◆ **Work instructions**:
Every entry has to be output exactly, with none skipped.

◇ ◇ ◇ ◇

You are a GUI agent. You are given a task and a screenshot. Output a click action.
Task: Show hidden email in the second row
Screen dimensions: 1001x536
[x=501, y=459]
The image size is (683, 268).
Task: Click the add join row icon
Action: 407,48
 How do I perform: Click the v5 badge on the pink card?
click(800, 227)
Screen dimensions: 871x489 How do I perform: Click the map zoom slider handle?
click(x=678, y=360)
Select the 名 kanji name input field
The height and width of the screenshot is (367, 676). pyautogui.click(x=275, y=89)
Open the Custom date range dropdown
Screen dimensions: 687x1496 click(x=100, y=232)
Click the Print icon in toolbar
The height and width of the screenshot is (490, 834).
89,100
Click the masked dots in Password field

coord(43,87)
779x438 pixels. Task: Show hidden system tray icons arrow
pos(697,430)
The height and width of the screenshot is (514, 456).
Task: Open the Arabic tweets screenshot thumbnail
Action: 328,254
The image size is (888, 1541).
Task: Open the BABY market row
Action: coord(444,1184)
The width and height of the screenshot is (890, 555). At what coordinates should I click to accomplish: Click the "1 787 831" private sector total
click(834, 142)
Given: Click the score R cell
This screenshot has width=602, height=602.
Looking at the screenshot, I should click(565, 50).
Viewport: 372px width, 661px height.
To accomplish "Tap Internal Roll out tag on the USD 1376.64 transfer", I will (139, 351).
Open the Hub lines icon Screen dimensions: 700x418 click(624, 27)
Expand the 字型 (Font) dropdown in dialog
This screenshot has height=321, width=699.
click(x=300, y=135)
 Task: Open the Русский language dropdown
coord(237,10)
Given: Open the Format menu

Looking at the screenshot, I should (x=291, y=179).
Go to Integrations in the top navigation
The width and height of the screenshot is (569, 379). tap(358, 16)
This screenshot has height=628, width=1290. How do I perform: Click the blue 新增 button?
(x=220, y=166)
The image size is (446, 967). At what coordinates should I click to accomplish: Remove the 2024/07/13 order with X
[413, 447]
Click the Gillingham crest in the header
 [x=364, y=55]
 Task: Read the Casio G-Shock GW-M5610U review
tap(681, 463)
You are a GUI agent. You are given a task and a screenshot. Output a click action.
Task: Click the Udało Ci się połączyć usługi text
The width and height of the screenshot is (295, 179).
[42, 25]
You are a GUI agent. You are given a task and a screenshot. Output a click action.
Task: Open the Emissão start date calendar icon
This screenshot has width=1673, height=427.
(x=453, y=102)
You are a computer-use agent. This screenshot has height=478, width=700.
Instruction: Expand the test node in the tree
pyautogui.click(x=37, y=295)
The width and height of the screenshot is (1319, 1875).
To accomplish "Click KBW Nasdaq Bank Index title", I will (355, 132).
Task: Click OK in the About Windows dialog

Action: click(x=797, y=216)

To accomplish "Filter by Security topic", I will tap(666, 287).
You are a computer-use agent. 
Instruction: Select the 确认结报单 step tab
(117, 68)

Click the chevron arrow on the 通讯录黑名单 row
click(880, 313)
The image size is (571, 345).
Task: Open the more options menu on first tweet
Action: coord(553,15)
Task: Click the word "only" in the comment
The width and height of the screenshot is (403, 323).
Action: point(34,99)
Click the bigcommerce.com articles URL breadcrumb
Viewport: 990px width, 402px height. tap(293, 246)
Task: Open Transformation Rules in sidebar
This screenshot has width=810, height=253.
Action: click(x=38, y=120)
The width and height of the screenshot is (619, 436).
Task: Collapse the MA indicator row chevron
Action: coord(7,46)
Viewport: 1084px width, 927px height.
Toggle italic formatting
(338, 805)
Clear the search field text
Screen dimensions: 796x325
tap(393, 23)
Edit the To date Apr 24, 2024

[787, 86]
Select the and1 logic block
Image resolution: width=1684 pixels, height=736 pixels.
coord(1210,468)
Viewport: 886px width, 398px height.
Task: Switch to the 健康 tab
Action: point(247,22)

◇ ◇ ◇ ◇

◆ **Output of the task**:
You are a GUI agent. You are given a task and a screenshot. Output a click action.
Task: Show hidden email in the second row
Screen dimensions: 1001x536
[x=501, y=459]
The image size is (683, 268).
Task: Click the add join row icon
Action: 407,48
 How do I perform: Click the v5 badge on the pink card?
click(800, 227)
Screen dimensions: 871x489 How do I perform: Click the map zoom slider handle?
click(x=678, y=360)
Select the 名 kanji name input field
The height and width of the screenshot is (367, 676). pyautogui.click(x=275, y=89)
Open the Custom date range dropdown
Screen dimensions: 687x1496 click(x=100, y=232)
Click the Print icon in toolbar
The height and width of the screenshot is (490, 834).
89,100
Click the masked dots in Password field

coord(43,87)
779x438 pixels. Task: Show hidden system tray icons arrow
pos(697,430)
The height and width of the screenshot is (514, 456).
Task: Open the Arabic tweets screenshot thumbnail
Action: 328,254
The image size is (888, 1541).
Task: Open the BABY market row
Action: coord(444,1184)
The width and height of the screenshot is (890, 555). At what coordinates should I click to accomplish: Click the "1 787 831" private sector total
click(834, 142)
Given: Click the score R cell
This screenshot has width=602, height=602.
Looking at the screenshot, I should click(565, 50).
Viewport: 372px width, 661px height.
To accomplish "Tap Internal Roll out tag on the USD 1376.64 transfer", I will (139, 351).
Open the Hub lines icon Screen dimensions: 700x418 click(624, 27)
Expand the 字型 (Font) dropdown in dialog
This screenshot has height=321, width=699.
click(x=300, y=135)
 Task: Open the Русский language dropdown
coord(237,10)
Given: Open the Format menu

Looking at the screenshot, I should (x=291, y=179).
Go to Integrations in the top navigation
The width and height of the screenshot is (569, 379). tap(358, 16)
This screenshot has height=628, width=1290. How do I perform: Click the blue 新增 button?
(x=220, y=166)
The image size is (446, 967). At what coordinates should I click to accomplish: Remove the 2024/07/13 order with X
[413, 447]
Click the Gillingham crest in the header
 [x=364, y=55]
 Task: Read the Casio G-Shock GW-M5610U review
tap(681, 463)
You are a GUI agent. You are given a task and a screenshot. Output a click action.
Task: Click the Udało Ci się połączyć usługi text
The width and height of the screenshot is (295, 179).
[42, 25]
You are a GUI agent. You are given a task and a screenshot. Output a click action.
Task: Open the Emissão start date calendar icon
This screenshot has width=1673, height=427.
(x=453, y=102)
You are a computer-use agent. This screenshot has height=478, width=700.
Instruction: Expand the test node in the tree
pyautogui.click(x=37, y=295)
The width and height of the screenshot is (1319, 1875).
To accomplish "Click KBW Nasdaq Bank Index title", I will (355, 132).
Task: Click OK in the About Windows dialog

Action: click(x=797, y=216)

To accomplish "Filter by Security topic", I will tap(666, 287).
You are a computer-use agent. 
Instruction: Select the 确认结报单 step tab
(117, 68)

Click the chevron arrow on the 通讯录黑名单 row
click(880, 313)
The image size is (571, 345).
Task: Open the more options menu on first tweet
Action: coord(553,15)
Task: Click the word "only" in the comment
The width and height of the screenshot is (403, 323).
Action: point(34,99)
Click the bigcommerce.com articles URL breadcrumb
Viewport: 990px width, 402px height. tap(293, 246)
Task: Open Transformation Rules in sidebar
This screenshot has width=810, height=253.
Action: click(x=38, y=120)
The width and height of the screenshot is (619, 436).
Task: Collapse the MA indicator row chevron
Action: coord(7,46)
Viewport: 1084px width, 927px height.
Toggle italic formatting
(338, 805)
Clear the search field text
Screen dimensions: 796x325
tap(393, 23)
Edit the To date Apr 24, 2024

[787, 86]
Select the and1 logic block
Image resolution: width=1684 pixels, height=736 pixels.
coord(1210,468)
Viewport: 886px width, 398px height.
Task: Switch to the 健康 tab
Action: point(247,22)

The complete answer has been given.